After years of student groups engaging in weekend cultural and educational trips to Los Angeles’ urban areas, the Center for Student Action’s (CSA) L.A. 101 is adding to its curriculum and focus.

The program, which was founded in 1992 after the Los Angeles riots, will now partner students with three service locations in addition to customary trips to museums and cultural centers.

“We will not only be talking about some of these great and important issues, but we also have the ability now to partner with specific organizations throughout LA to put our words into action and learn through experience, which I think is so important,” L.A. 101 student ministry coordinator and sophomore political science major Chloe Buckler said.

Trip participants will be serving with Homeboy Industries, which seeks to provide holistic care to ex-gang members and people coming out of incarceration. The organization helps them find jobs and complete their GED, along with parenting classes and tattoo removal. L.A. 101 students will tour the facilities, hear testimonies and eat at Homegirl Cafe, where many of the men in the Homeboy Industries program work.

Students will also volunteer at Union Rescue Mission, one of the largest of its kind in the country. The rescue mission, which is celebrating its 125th anniversary, provides Los Angeles’ homeless population with meals, jobs and housing. Volunteers will also partner with a Catholic church’s immigration ministry by administering practice citizenship tests and hosting events.

“There are great organizations already doing great work for the Lord’s Kingdom out there,” Buckler said. “One of my hopes and prayers is that this experience would first and foremost be an opportunity for [students and] people at APU to be able to see what God is already doing in LA.”

Buckler said that she hopes adding the service element to L.A. 101 will help mobilize students and give them a passion for missions and a love for Los Angeles.

”I think the most important thing is to be able to bring that knowledge back to APU and be able to turn that knowledge into action of some sort,” Buckler said.

In hopes of minimizing missed class time, the L.A. 101 program is going from four to three days long. Buckler said no elements of the original program will be taken away despite the time reduction.

“We’re adding more than we’re taking…away,” Buckler said.

In light of the additions to L.A. 101, program coordinator for local ministries Aizaiah Yong said that he believes adding a service element to the ministry is crucial to aligning L.A. 101 with the CSA’s values. Prior to the changes, L.A. 101 was the only program the office offered that was not service based.

“Since CSA is focused on service-oriented learning, I was wondering why we do that in all of our other ministries and not L.A. 101,” Yong said.

Yong explained that due to the awareness many students gain from semesters studying in L.A. Term, the L.A. 101 program seeks to meet the needs in Los Angeles that past APU students have witnessed firsthand.

“We are looking for creative new ways for us to serve with what these LA organizations have been doing already,” Yong said.

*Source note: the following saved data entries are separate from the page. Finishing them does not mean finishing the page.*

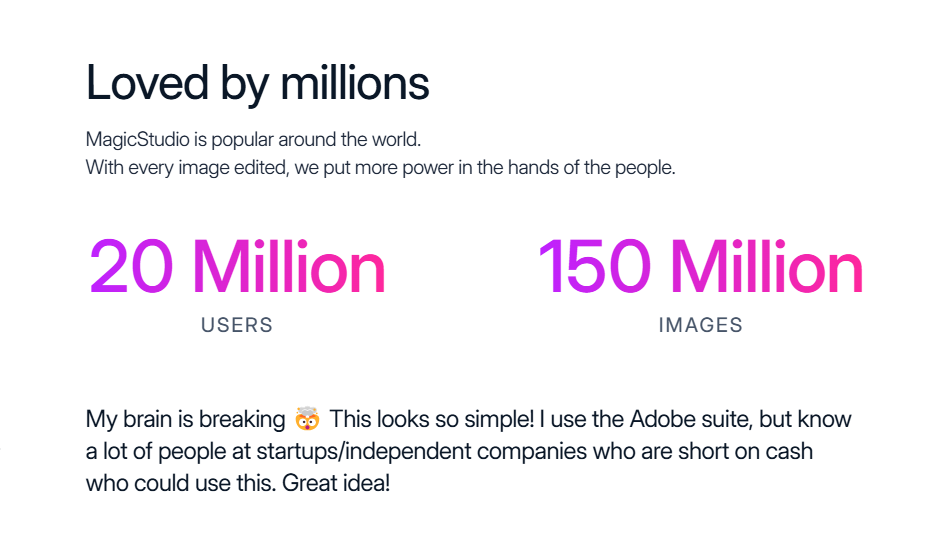The width and height of the screenshot is (936, 553).
Task: Click 'MagicStudio is popular around the world' text
Action: click(253, 140)
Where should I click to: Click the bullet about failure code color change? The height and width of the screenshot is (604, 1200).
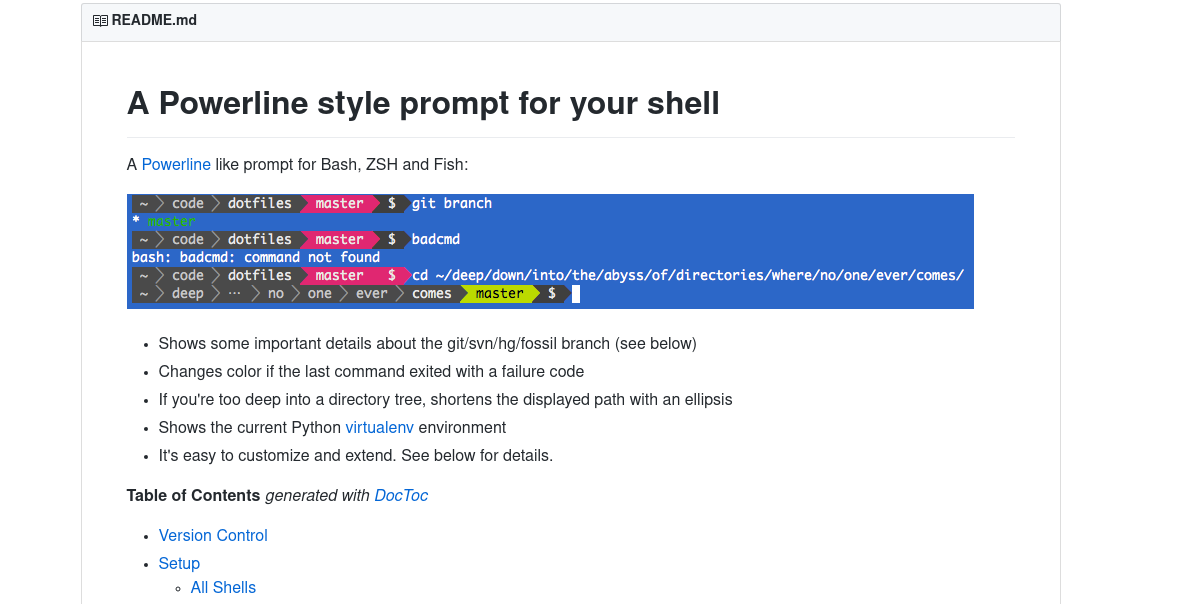pos(371,371)
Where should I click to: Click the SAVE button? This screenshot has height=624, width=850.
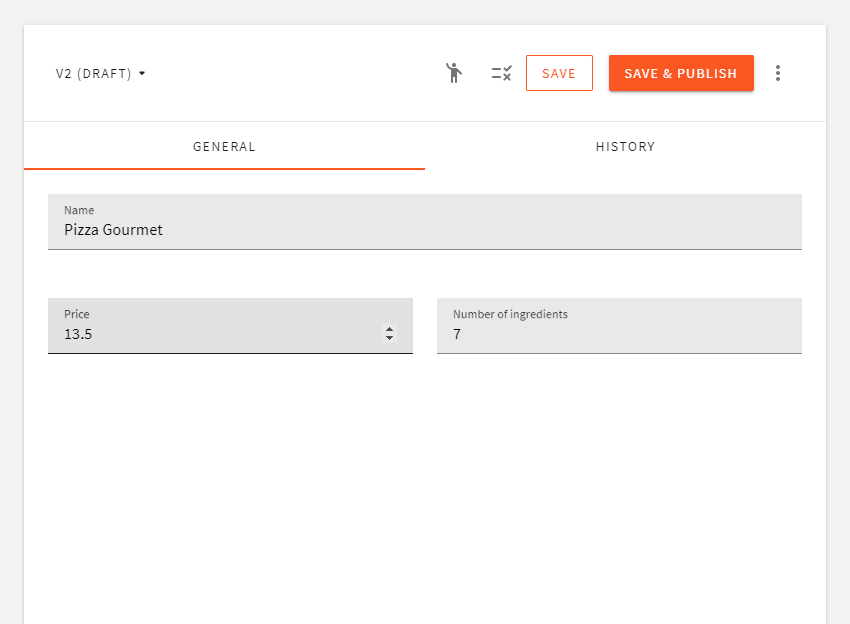point(559,72)
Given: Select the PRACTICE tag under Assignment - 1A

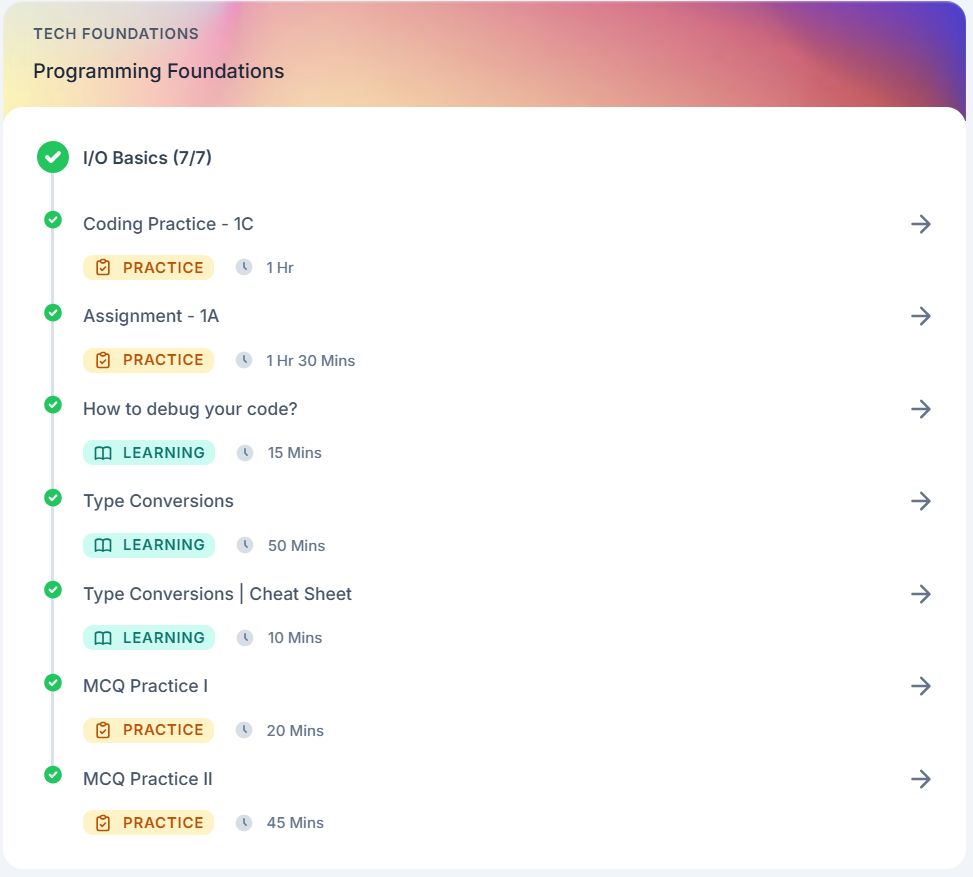Looking at the screenshot, I should click(x=149, y=360).
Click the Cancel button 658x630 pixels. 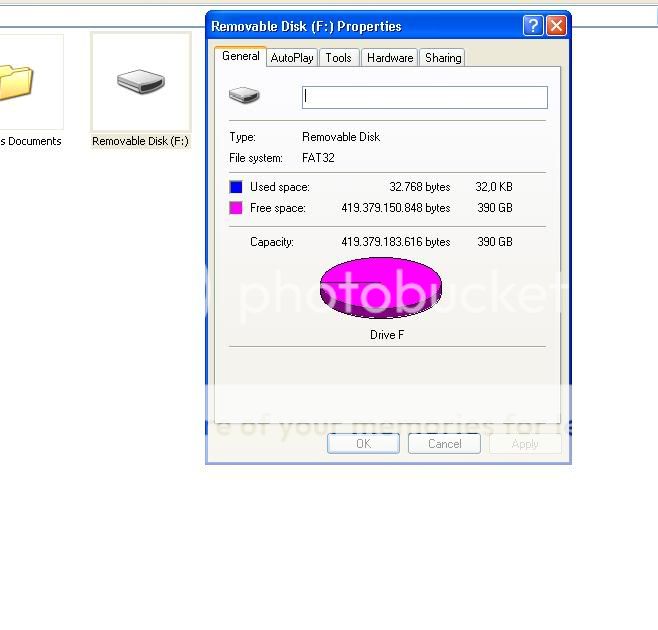tap(444, 443)
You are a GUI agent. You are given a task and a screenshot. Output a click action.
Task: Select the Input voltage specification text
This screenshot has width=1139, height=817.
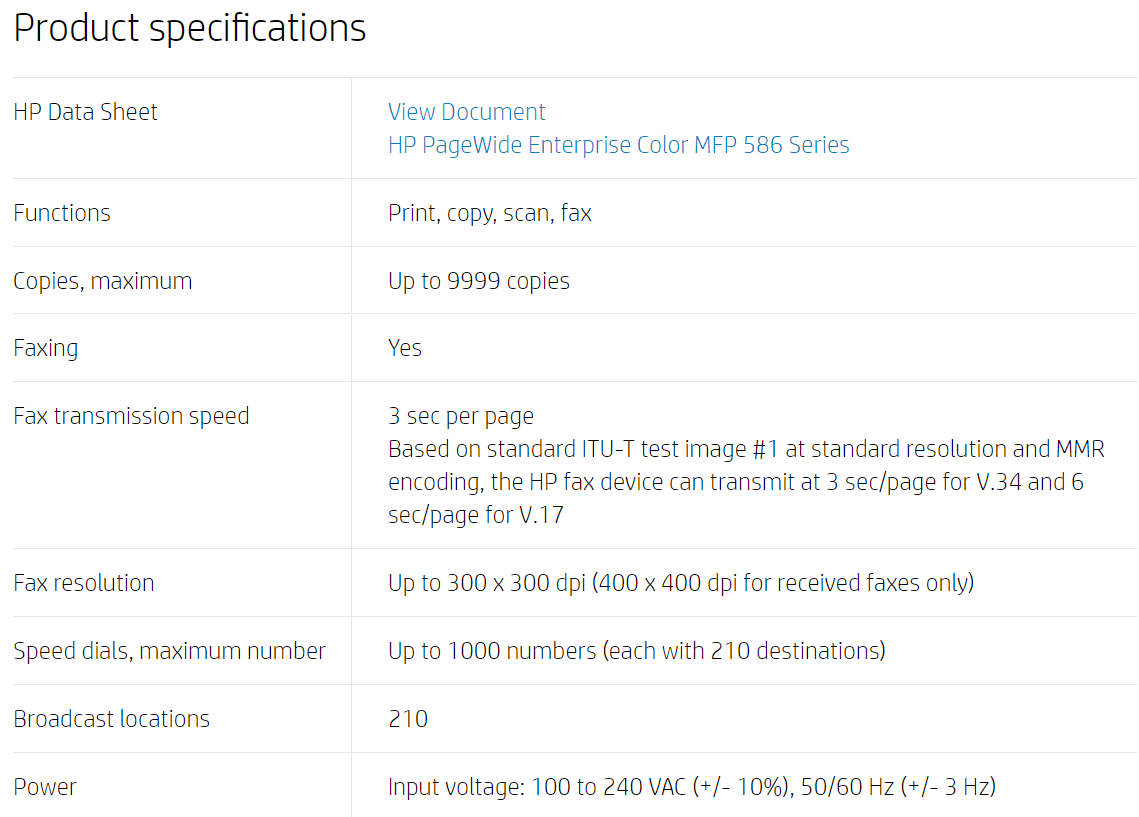pos(691,787)

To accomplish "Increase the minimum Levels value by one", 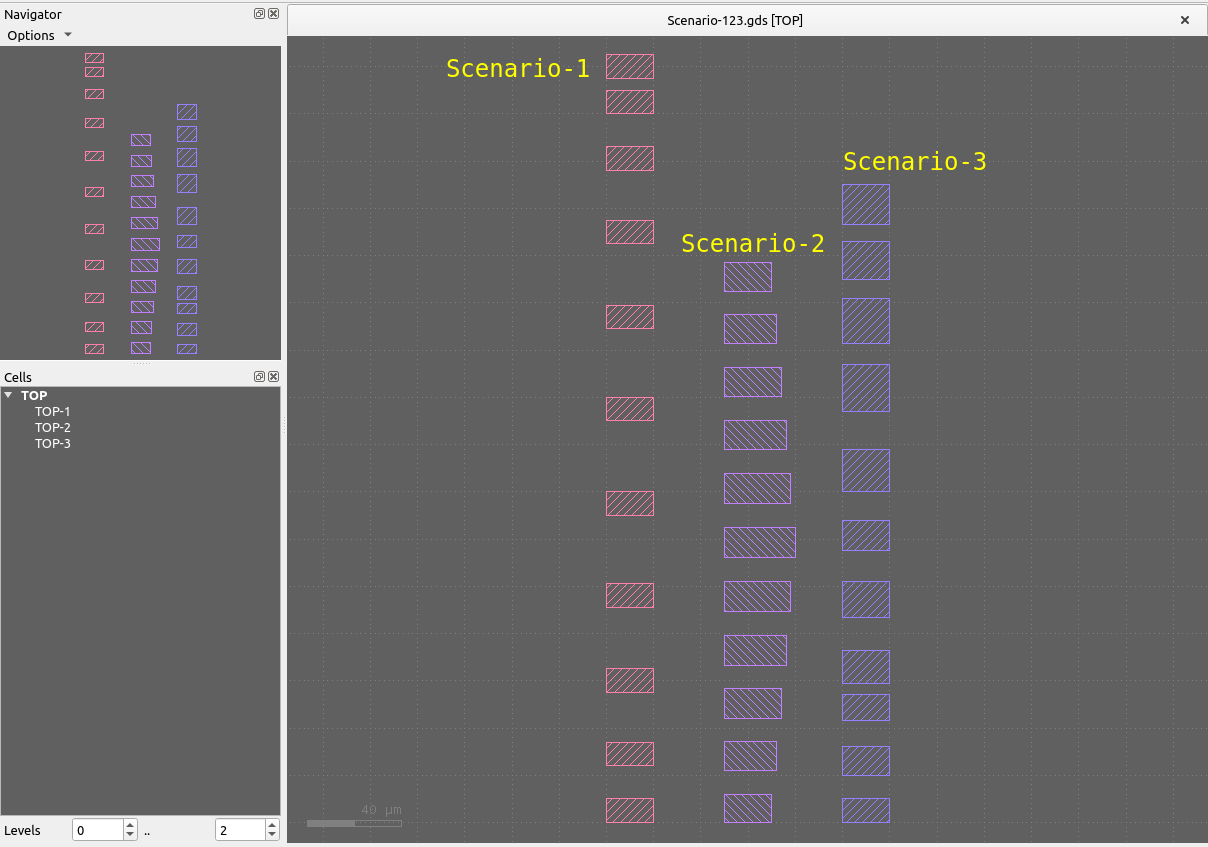I will (130, 826).
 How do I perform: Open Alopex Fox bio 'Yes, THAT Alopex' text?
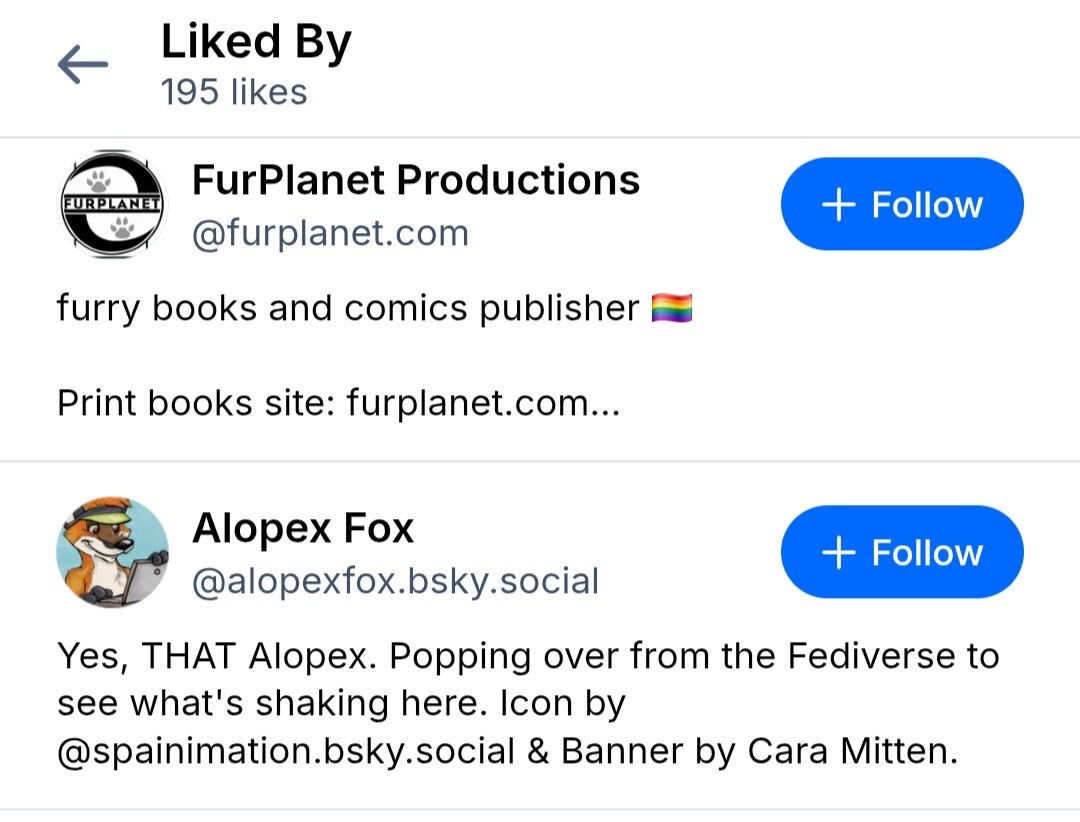tap(217, 656)
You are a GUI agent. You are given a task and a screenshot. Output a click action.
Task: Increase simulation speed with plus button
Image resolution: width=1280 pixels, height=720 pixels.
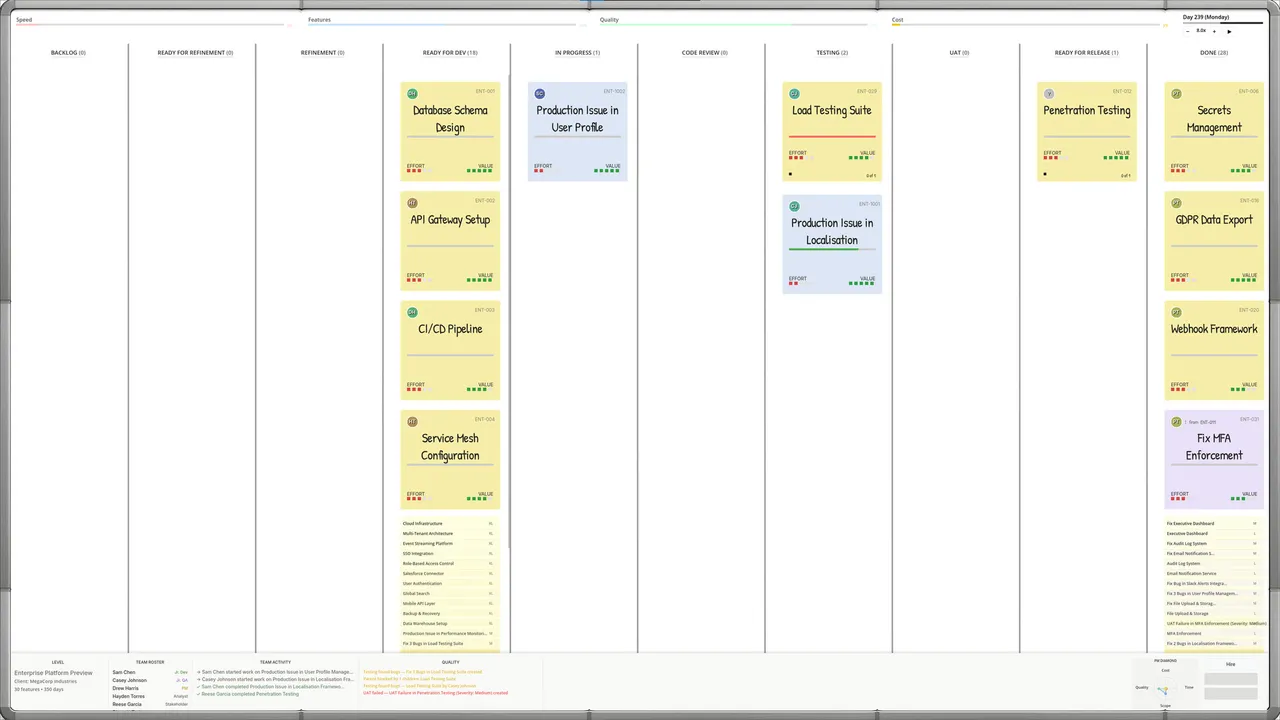(x=1215, y=31)
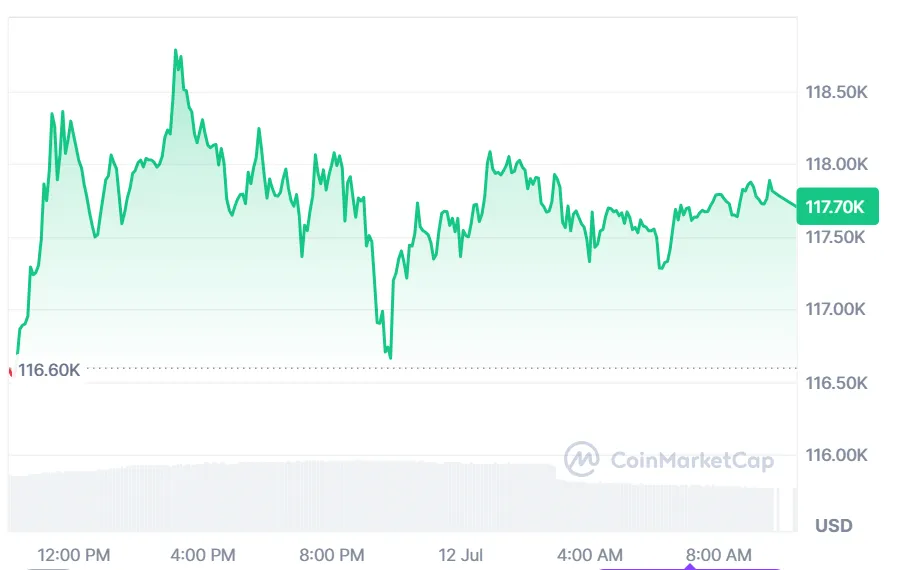Click the green 117.70K current price tag
The width and height of the screenshot is (903, 570).
coord(837,207)
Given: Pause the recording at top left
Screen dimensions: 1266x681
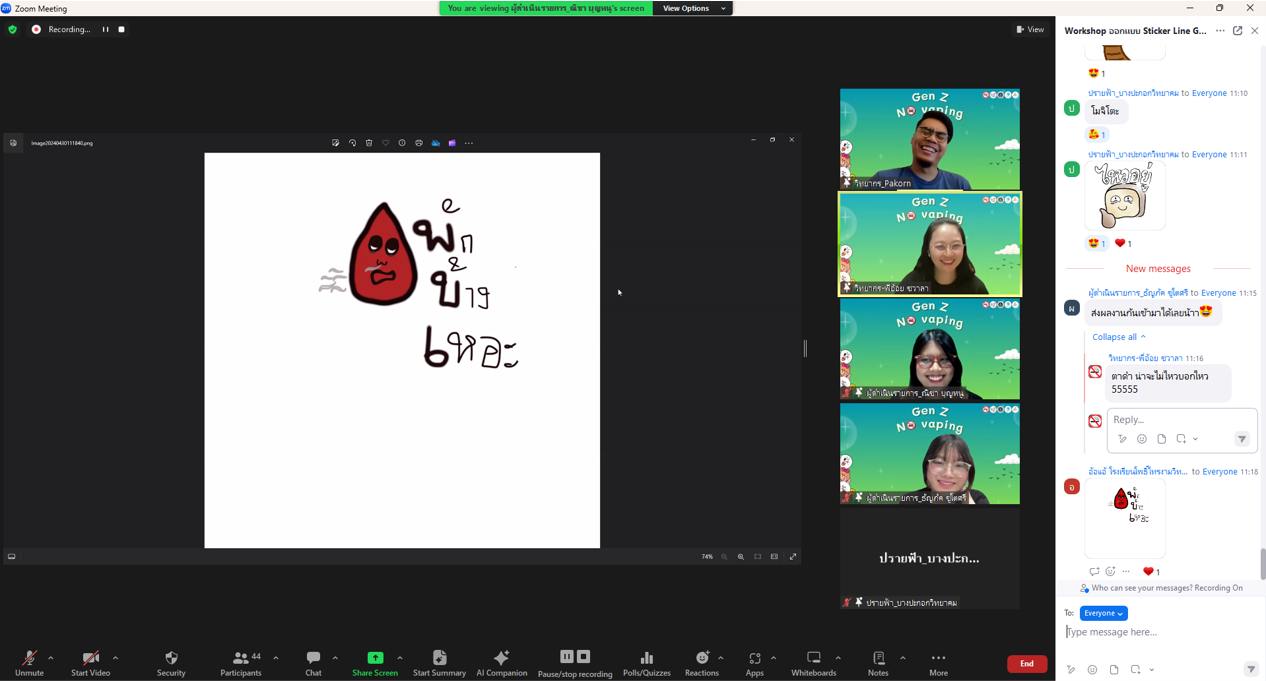Looking at the screenshot, I should (105, 30).
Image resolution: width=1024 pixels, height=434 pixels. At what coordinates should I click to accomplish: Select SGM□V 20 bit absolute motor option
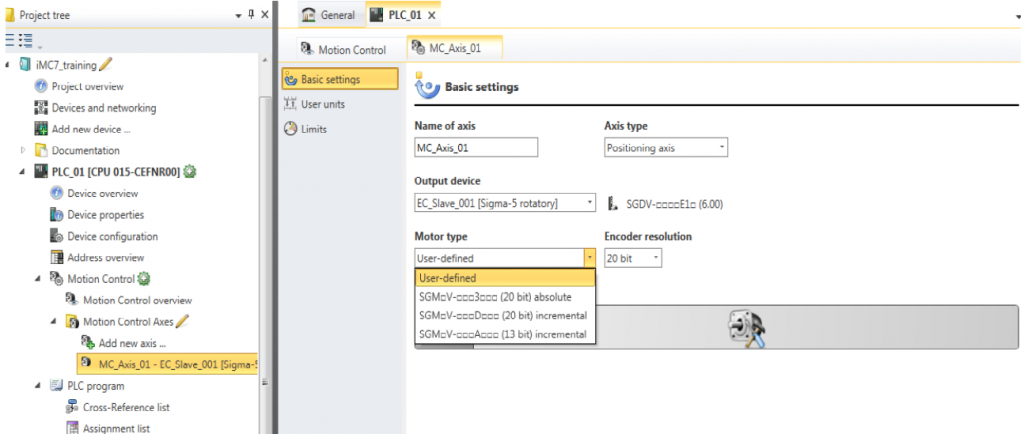pyautogui.click(x=495, y=297)
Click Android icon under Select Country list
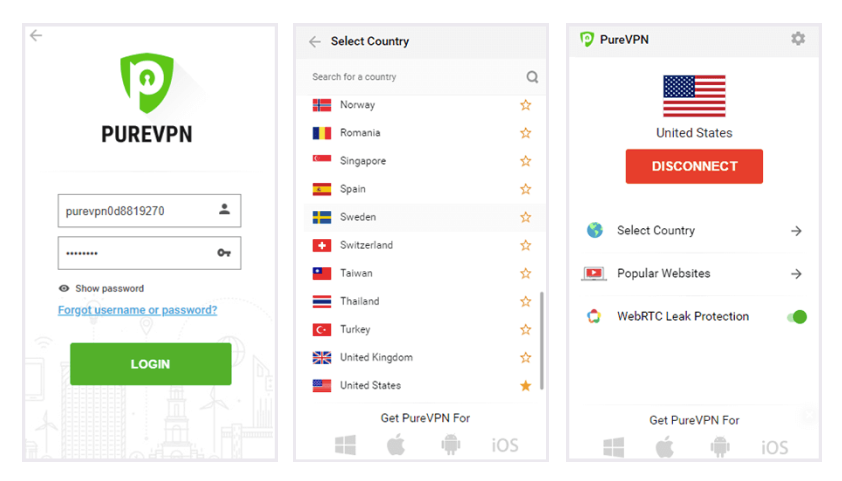Screen dimensions: 842x481 pyautogui.click(x=451, y=444)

Sophomore English major Riley Bennett went to L.A. 101 last year before the changes were implemented to the program. Bennett said she would definitely recommend the trip to others and would welcome the chance to go again, especially with the added service element. She said that she went the first time because she wanted to connect with other students and people in Los Angeles.

“One of my favorite parts of the trip was touring Homeboy Industries,” Bennett said. “It was powerful to hear people’s stories about getting out of the gang environment.”

Bennett explained that the only service components before the new changes were working in a community garden and handing out extra food to homeless people. She said that she wishes there had been more of a service aspect when she went, but she is excited that it has been changed for future trips.

Bennett added that she really valued the cultural experiences the trip provided.

“I definitely thought taking public transportation everywhere added a lot to our experience,” Bennett said. “We were completely submerged in the culture and were about as involved as we could get.”

The spring semester L.A. 101 trips will be from March 18-20 and April 8-10.

Due to size restrictions, only 10 students will be admitted per weekend on a first-come, first-served basis. A $50 deposit is required and the trip is $150 total, which includes museum, food and transportation costs. Participants will receive 30 MAS credits for attending.